4. Is the activity you engaged in, whether it is a protest or expressing an opinion online, related to your sex, race, color, national origin, or religion?

Title VII of the Civil Rights Act prohibits discrimination in employment on the basis of sex, race, color, national origin, or religion. An argument could be made against a termination that originated from the employee’s participation in or expression of something related to those categories. Something employees will want to be cognizant of while in this space is that being an at-will employee technically gives the employer the power to terminate an employee without a reason. As an employee, be wary of company policies and ensure you follow policy and procedure as closely as possible when engaging in these activities to minimize the reasons for which you could be fired. 

5. What are you saying online and when are you saying it? 

Employees have a greater amount of speech rights when they are outside of work. While you are working, though, your employer has a right to demand your attention and therefore has an interest in limiting your personal social media use. Employees generally lack protection when discussing matters unrelated to work, such as personal views on topics in the news, but employees do have the right to post about an employer on social media if it would otherwise be considered a “concerted activity” by the NLRB. If the social media post embarrasses or disparages the employer, or is conducive to the discrimination or harassment of others, then the employee may be at risk of losing their job. 
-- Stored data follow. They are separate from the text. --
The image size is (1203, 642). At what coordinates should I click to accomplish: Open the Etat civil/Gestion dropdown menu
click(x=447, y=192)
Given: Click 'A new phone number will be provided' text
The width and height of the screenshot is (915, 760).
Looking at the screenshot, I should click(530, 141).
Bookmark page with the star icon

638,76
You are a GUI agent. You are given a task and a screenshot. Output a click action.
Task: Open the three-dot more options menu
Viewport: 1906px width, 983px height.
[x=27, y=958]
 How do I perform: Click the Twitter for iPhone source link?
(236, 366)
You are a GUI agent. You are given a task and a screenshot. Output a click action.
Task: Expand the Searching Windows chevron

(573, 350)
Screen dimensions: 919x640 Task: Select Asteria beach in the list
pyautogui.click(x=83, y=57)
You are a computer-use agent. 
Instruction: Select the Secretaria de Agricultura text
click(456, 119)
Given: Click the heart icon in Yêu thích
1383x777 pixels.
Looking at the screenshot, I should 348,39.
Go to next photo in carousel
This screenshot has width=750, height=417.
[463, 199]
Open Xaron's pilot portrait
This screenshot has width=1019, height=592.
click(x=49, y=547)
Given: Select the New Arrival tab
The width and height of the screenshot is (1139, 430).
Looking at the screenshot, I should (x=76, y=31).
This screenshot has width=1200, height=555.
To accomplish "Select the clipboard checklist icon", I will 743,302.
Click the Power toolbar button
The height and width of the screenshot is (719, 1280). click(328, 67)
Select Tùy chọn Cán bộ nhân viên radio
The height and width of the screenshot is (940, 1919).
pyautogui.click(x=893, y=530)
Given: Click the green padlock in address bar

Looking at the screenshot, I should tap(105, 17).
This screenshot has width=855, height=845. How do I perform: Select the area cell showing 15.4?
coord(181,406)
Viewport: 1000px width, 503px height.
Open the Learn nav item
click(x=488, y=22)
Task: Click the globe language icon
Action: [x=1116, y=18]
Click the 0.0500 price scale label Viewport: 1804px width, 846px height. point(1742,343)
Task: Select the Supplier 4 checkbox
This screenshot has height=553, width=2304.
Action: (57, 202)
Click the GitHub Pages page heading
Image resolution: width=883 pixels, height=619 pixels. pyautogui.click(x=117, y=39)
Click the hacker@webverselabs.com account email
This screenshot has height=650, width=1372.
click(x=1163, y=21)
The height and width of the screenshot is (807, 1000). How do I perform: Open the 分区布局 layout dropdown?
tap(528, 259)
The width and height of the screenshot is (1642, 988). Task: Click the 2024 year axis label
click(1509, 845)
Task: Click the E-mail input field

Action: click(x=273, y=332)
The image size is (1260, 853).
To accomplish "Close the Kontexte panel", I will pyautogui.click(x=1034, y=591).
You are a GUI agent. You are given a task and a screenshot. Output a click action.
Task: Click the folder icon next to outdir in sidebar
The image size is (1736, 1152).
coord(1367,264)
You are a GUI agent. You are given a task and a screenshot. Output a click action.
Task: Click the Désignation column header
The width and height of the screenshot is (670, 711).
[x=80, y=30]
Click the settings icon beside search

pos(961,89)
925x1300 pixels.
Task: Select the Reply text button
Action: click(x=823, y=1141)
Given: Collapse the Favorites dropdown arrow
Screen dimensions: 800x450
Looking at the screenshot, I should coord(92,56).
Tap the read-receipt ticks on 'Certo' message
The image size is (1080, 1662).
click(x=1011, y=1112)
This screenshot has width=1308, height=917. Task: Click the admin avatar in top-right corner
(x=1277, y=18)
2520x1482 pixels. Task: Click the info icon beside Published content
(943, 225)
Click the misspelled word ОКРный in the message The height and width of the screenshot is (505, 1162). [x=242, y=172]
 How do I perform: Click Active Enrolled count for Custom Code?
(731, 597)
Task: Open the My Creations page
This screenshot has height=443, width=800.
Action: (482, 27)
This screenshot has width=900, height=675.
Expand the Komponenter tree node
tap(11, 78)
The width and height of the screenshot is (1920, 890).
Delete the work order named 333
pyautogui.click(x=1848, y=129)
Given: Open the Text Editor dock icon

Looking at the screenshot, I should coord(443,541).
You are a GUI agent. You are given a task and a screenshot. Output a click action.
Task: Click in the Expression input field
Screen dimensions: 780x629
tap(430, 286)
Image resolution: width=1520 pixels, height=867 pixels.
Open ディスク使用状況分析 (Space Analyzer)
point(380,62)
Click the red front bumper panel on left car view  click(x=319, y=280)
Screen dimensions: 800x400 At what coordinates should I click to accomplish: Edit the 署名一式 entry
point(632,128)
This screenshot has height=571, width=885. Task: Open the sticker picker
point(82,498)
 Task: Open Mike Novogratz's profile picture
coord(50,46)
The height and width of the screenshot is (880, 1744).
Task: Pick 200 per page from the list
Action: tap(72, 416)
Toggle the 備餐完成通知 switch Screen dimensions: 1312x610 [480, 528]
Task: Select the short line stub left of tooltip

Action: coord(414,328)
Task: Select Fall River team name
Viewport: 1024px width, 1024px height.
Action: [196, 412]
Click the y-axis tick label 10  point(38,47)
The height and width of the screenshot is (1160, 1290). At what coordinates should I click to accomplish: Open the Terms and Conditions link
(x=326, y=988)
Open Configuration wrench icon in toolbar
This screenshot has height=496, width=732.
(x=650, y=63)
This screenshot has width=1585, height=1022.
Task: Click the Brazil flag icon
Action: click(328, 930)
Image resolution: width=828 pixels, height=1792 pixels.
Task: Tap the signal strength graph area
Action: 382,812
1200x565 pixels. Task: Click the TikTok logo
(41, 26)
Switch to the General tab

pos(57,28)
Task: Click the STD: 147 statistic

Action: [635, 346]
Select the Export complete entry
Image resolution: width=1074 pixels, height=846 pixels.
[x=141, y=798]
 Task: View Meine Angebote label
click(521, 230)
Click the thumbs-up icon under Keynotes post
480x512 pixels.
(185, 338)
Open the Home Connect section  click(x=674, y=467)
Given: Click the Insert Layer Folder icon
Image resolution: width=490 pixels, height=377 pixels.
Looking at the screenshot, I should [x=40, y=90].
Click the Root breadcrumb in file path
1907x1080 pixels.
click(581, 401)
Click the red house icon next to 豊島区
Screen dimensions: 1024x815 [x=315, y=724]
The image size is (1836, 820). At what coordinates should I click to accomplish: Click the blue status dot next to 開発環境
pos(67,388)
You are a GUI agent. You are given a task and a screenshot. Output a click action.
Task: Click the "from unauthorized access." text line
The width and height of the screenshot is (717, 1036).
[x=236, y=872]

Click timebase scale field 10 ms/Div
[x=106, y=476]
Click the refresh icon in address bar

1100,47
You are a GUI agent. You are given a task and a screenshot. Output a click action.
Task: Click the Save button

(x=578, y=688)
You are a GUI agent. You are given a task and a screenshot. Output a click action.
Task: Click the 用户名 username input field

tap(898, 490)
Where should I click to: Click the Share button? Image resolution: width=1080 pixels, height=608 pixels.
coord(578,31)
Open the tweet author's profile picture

6. Were you part of something unlawful or arrested during the protest?

You may be engaging in legal activity while protesting but if you are arrested for even minor violations your employer could fire you for being arrested for what was deemed as “unlawful activity.” State laws may vary on this point as well so, again, it is important to review the laws in your state before engaging. 

As we have seen recently, peaceful protests can turn violent and people can get injured. If you are injured during a protest in a public place or partly as a result of negligence of a property owner, you could pursue a premises liability claim either against the city or the property owner if they were negligent in providing adequate security. If you are injured during a protest and you know who caused that injury then you are likely able to hold the person(s) liable directly. If that person is a law enforcement officer, you can start by filing a written complaint with the agency’s internal affairs division or with the civilian complaint board. Taking it a step further, you could file an action against an officer but be wary of qualified immunity. Qualified immunity is a legal doctrine that shields government officials from being held personally liable for discretionary actions performed within their official capacity unless their actions violate “clearly established” federal law. This means that it is possible for police officers to be protected if they commit certain constitutional violations, such as the right to be free from excessive police force.